Colombel Marc, Saint Fabien, Chopin Dominique, Malavaud Bernard, Nicolas Ludovic, Rischmann Pascal
Service d'Urologie et Chirurgie de la Transplantation, Hôpital Edouard Herriot, Université Claude Bernard, 5. Place d'Arsonval, 69437 Lyon Cedex 03, France.
J Urol. 2006 Sep;176(3):935-9. doi: 10.1016/j.juro.2006.04.104.
We determined whether prophylaxis with ofloxacin could decrease the toxicity of bacillus Calmette-Guerin for transitional cell carcinoma of the bladder.
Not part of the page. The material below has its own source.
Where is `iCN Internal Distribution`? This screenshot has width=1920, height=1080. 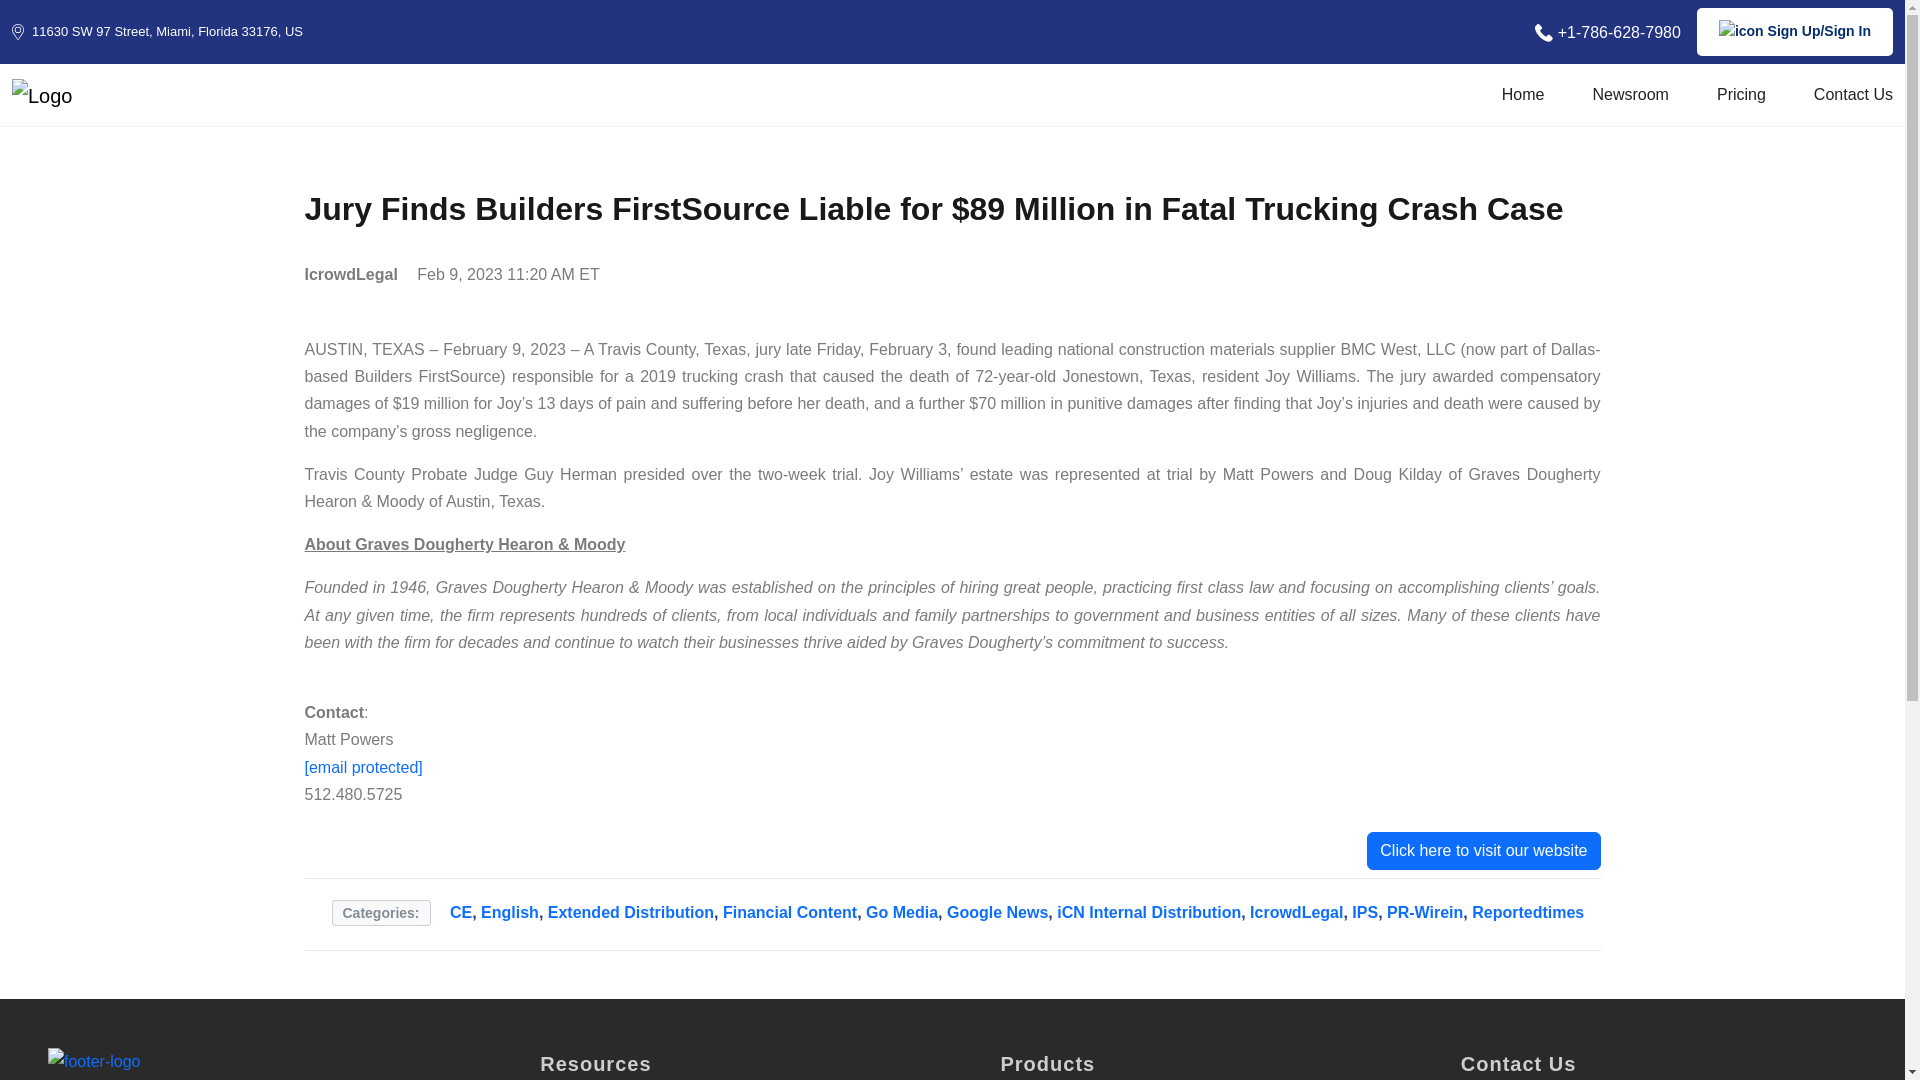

We also investigated the impact of ofloxacin on bacillus Calmette-Guerin antitumor efficacy.
In this randomized, double-blind, multicenter study 115 patients with primary or recurrent superficial bladder cancer (Ta/T1, CIS, G1-G3) and no prior bacillus Calmette-Guerin treatment were randomized to induction treatment with intravesical bacillus Calmette-Guerin (6 plus 3 instillations) plus 200 mg ofloxacin in group 1 or plus placebo in group 2. Adverse events were assessed using a detailed grid of classification for bacillus Calmette-Guerin related adverse events. Mean patient age +/- SD was 65.6 +/- 10.4 years in the 57 group 1 patients and 65.7 +/- 8.7 years in the 58 in group 2. Median followup was 369 and 374 days in groups 1 and 2, respectively.
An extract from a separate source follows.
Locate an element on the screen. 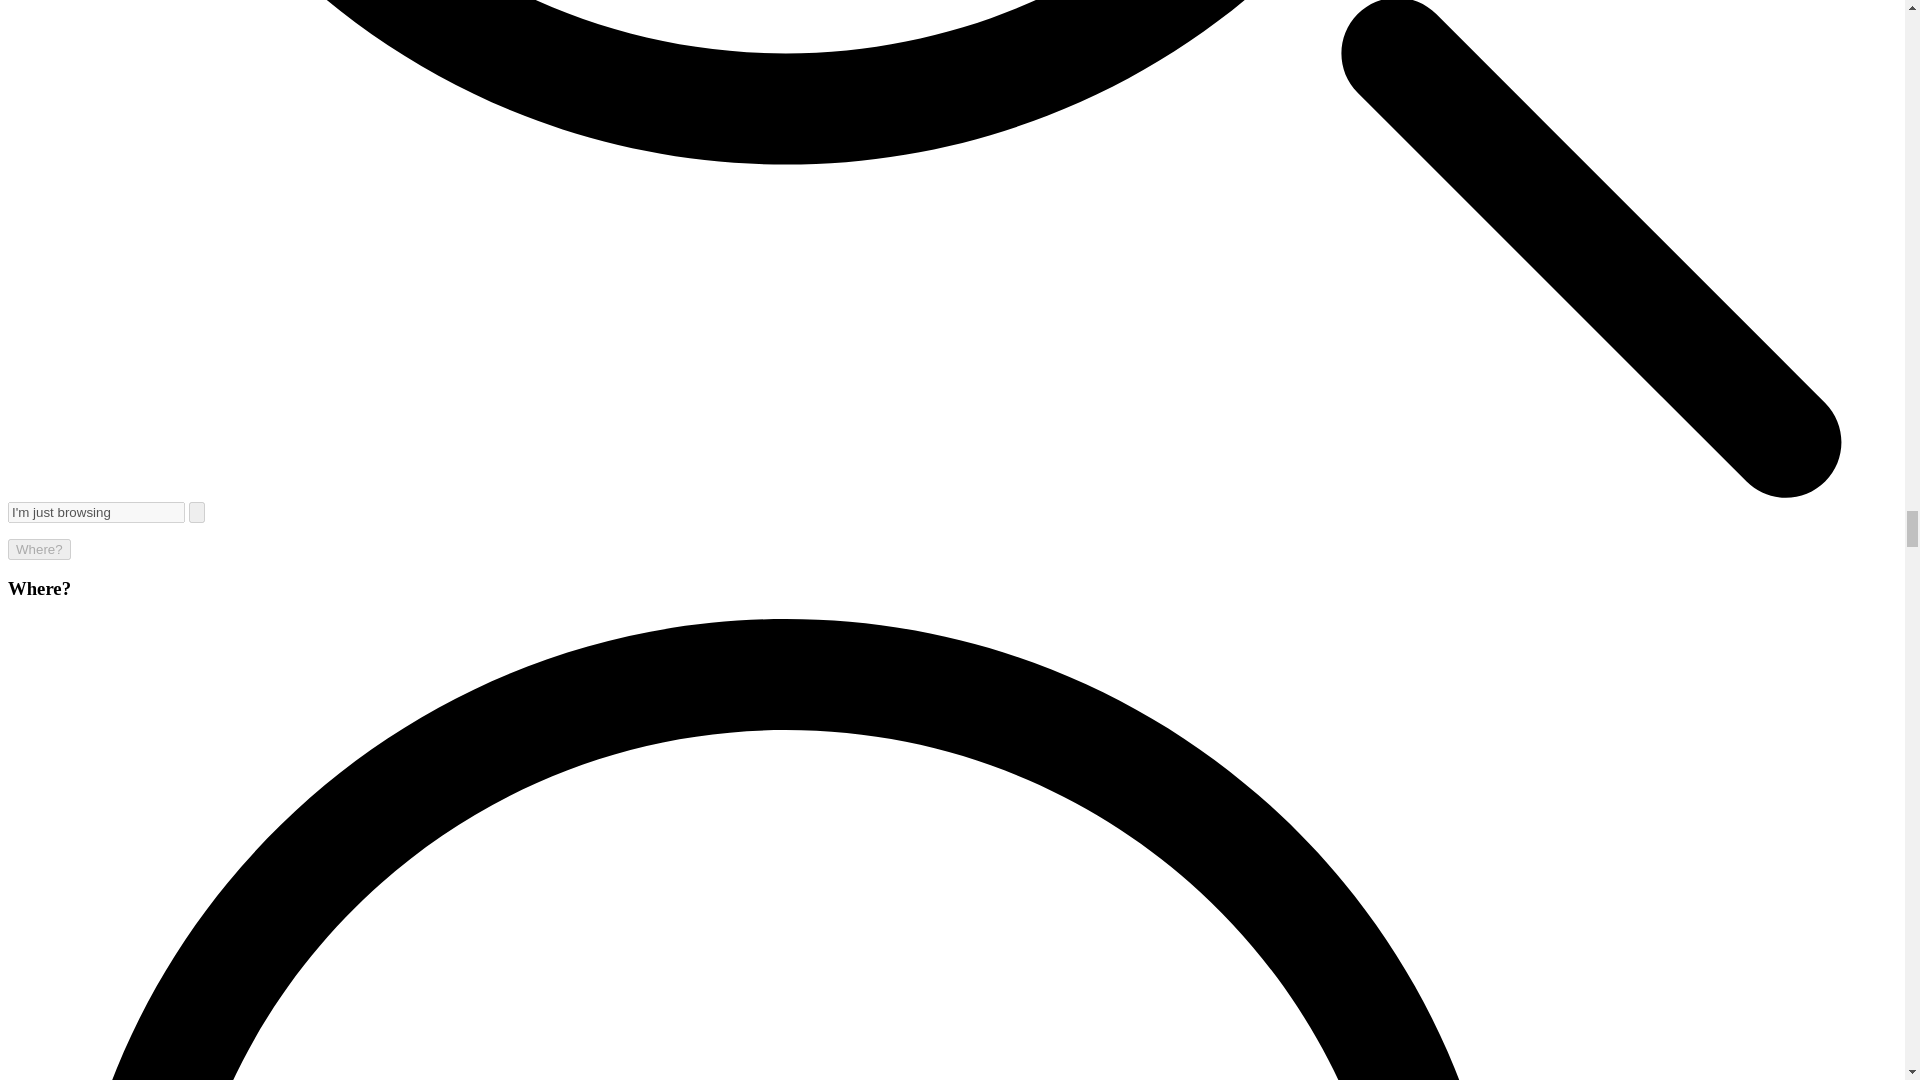 The height and width of the screenshot is (1080, 1920). I'm just browsing is located at coordinates (96, 512).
Ofloxacin significantly decreased by 18.5% the incidence of class II or higher moderate and severe adverse events between instillations 4 and 6. The percent of class III adverse events was significantly decreased by ofloxacin between instillations 1 and 9. Although ofloxacin decreased adverse events involving the lower urinary tract, it did not prevent class I adverse events. Compliance with full bacillus Calmette-Guerin treatment was also improved. Of patients in group 1, 80.7% received 9 instillations compared with 65.5% in group 2 (p = 0.092). At 12 months recurrence and progression rates in group 1 and 2 were 12.7% and 17.2%, and 5.5% and 1.7%, respectively.
Prophylactic ofloxacin decreased the incidence of moderate to severe adverse events associated with bacillus Calmette-Guerin intravesical therapy, particularly class III events, which are primarily associated with patient dropout. Compliance with induction and maintenance therapy may be improved by adjuvant ofloxacin therapy. However, long-term comparative studies with other preventive strategies must be done to confirm these initial findings with compliance and recurrence-free survival as the primary end points.
我们确定氧氟沙星预防用药是否可降低卡介苗对膀胱移行细胞癌的毒性作用。我们还研究了氧氟沙星对卡介苗抗肿瘤疗效的影响。
在这项随机、双盲、多中心研究中,115例原发性或复发性浅表性膀胱癌(Ta/T1、CIS、G1-G3)且既往未接受过卡介苗治疗的患者被随机分为两组,第1组采用膀胱内灌注卡介苗(6次加3次灌注)加200mg氧氟沙星进行诱导治疗,第2组采用膀胱内灌注卡介苗加安慰剂。使用针对卡介苗相关不良事件的详细分类网格评估不良事件。第1组57例患者的平均年龄±标准差为65.6±10.4岁,第2组58例患者的平均年龄±标准差为65.7±8.7岁。第1组和第2组的中位随访时间分别为369天和374天。
氧氟沙星使第4次至第6次灌注之间II级或更高等级的中度和重度不良事件发生率显著降低了18.5%。氧氟沙星使第1次至第9次灌注之间III级不良事件的百分比显著降低。尽管氧氟沙星减少了涉及下尿路的不良事件,但并未预防I级不良事件。接受完整卡介苗治疗的依从性也得到了改善。第1组中80.7%的患者接受了9次灌注,而第2组为65.5%(p = 0.092)。在12个月时,第1组和第2组的复发率和进展率分别为12.7%和17.2%,以及5.5%和1.7%。
预防性使用氧氟沙星可降低卡介苗膀胱内治疗相关的中度至重度不良事件的发生率,尤其是III级事件,这些事件主要与患者退出治疗有关。辅助使用氧氟沙星治疗可能会提高诱导和维持治疗的依从性。然而,必须进行与其他预防策略的长期比较研究,以将依从性和无复发生存率作为主要终点来证实这些初步发现。